> **Screenshot grounding data**:
━━━━━━━━━━━━━━━━━━━━

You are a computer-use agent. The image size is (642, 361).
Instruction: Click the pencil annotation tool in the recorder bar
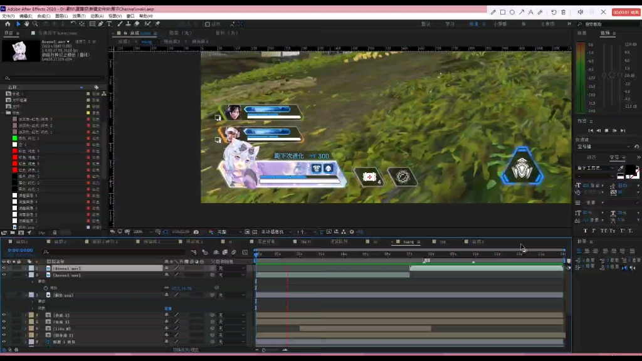tap(493, 12)
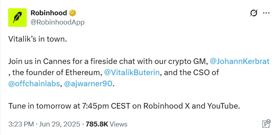276x135 pixels.
Task: Click the 3:23 PM post time
Action: [x=21, y=124]
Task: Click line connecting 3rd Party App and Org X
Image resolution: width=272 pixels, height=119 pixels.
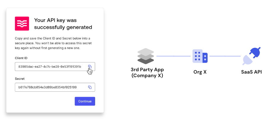Action: (173, 56)
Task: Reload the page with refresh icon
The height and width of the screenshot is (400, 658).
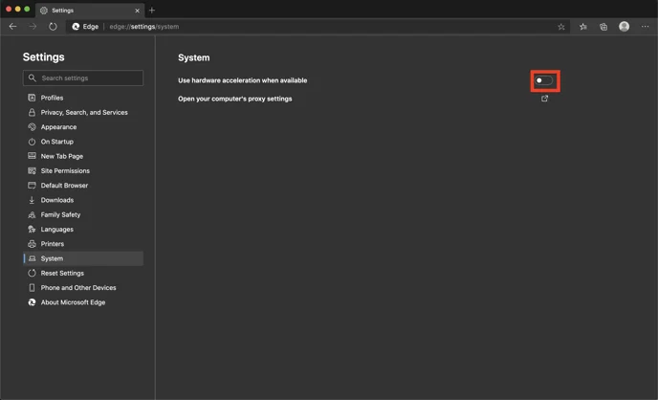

━━━━━━━━━━━━━━━━━━━━

> **Problem**: Except for the pictures, set down all of the records exactly as they are.

> **Output of the task**:
You are a computer-use agent. The image size is (642, 361).
Instruction: Click the pencil annotation tool in the recorder bar
tap(493, 12)
276x135 pixels.
Task: Click the 3:23 PM post time
Action: [x=21, y=124]
Task: Click line connecting 3rd Party App and Org X
Image resolution: width=272 pixels, height=119 pixels.
Action: (173, 56)
Task: Reload the page with refresh icon
The height and width of the screenshot is (400, 658).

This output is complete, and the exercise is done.